Oscar Ivan Zuluaga a recueilli dimanche 29,3% des suffrages contre 25,7% pour Juan Manuel Santos. ©EPA

Oscar Ivan Zuluaga, le candidat de la droite à l'élection présidentielle en Colombie, a devancé le chef d'Etat sortant Juan Manuel Santos au premier tour dimanche et les deux hommes s'affronteront le 15 juin lors d'un deuxième tour.

Fermement opposé aux négociations de paix en cours avec les rebelles marxistes des Forces armées révolutionnaires de Colombie (Farc), Oscar Ivan Zuluaga a recueilli dimanche 29,3% des suffrages contre 25,7% pour Juan Manuel Santos.

"Nous déciderons le 15 juin si nous voulons encore la même chose ou si nous voulons le changement pour une Colombie meilleure, si nous voulons un pays qui devient plus dangereux chaque jour ou si nous voulons bâtir un pays sûr, comme celui que nous avions entre 2002 et 2010", a lancé Oscar Ivan Zuluaga à ses partisans, en allusion aux huit années de présidence d'Alvaro Uribe.

L'élection a de fait pris des allures de référendum sur la stratégie mise en oeuvre par Santos pour mettre fin à la guérilla entamée il y a un demi-siècle et dont le bilan s'élève à 200.000 morts.

Oscar Ivan Zuluaga s'oppose à la négociation et prône la relance de la politique de fermeté menée par son mentor, l'ancien président Alvaro Uribe, avec l'appui des Etats-Unis.
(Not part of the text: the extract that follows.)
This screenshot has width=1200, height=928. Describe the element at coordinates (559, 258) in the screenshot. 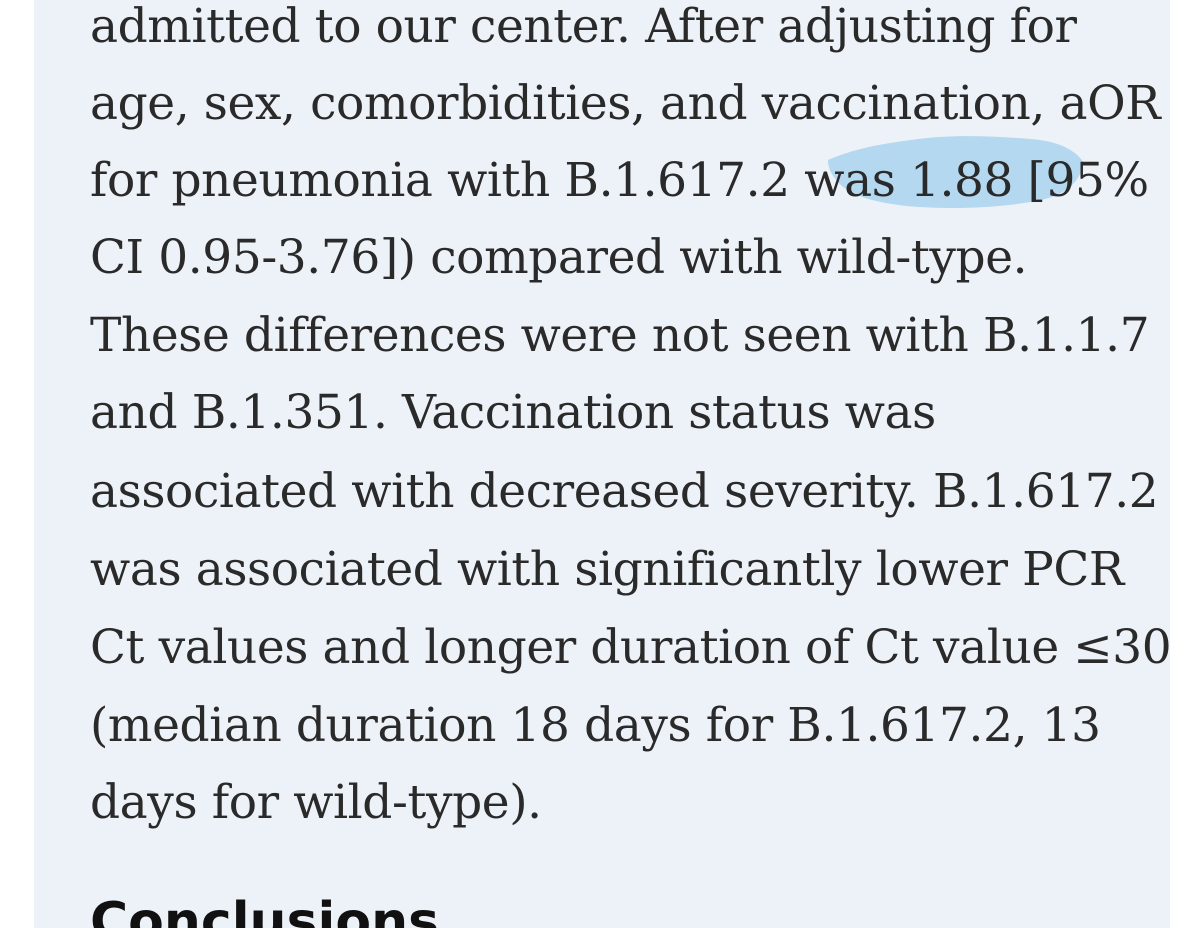

I see `paragraph-line-4: CI 0.95-3.76]) compared with wild-type.` at that location.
Uribe a rompu avec Santos, qui fut son ministre de la Défense, lorsque ce dernier a opté pour la négociation, après huit ans d'une dure répression militaire qui a coûté la vie à plusieurs chefs de file des Farc et qui a divisé par deux les effectifs du mouvement marxiste, désormais évalués à 8.000 hommes.

Les discussions, qui se déroulent à Cuba, ont porté leurs fruits sur trois des cinq points retenus par les deux camps. Les Farc ont notamment accepté récemment de renoncer au trafic de drogue.
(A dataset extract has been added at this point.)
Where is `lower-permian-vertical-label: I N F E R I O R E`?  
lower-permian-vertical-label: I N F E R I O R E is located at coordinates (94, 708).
Zuluaga reste toutefois convaincu que le processus est voué à l'échec, tout comme les trois précédentes tentatives menées depuis les années 1980. Celle qui a abouti à l'accord de paix de 1999 avait permis au mouvement de recruter et de s'impliquer davantage dans le narcotrafic.

Beaucoup de Colombiens jugent inacceptables que des guérilleros accusés de crimes contre l'humanité puissent bénéficier d'une amnistie ou se reconvertir dans la politique.

Zuluaga, qui a fait campagne en compagnie d'Uribe, n'a cessé de rappeler que la politique de fermeté menée par ce dernier avait conduit à un recul de l'insécurité sans précédent depuis le début de la guérilla, en 1964.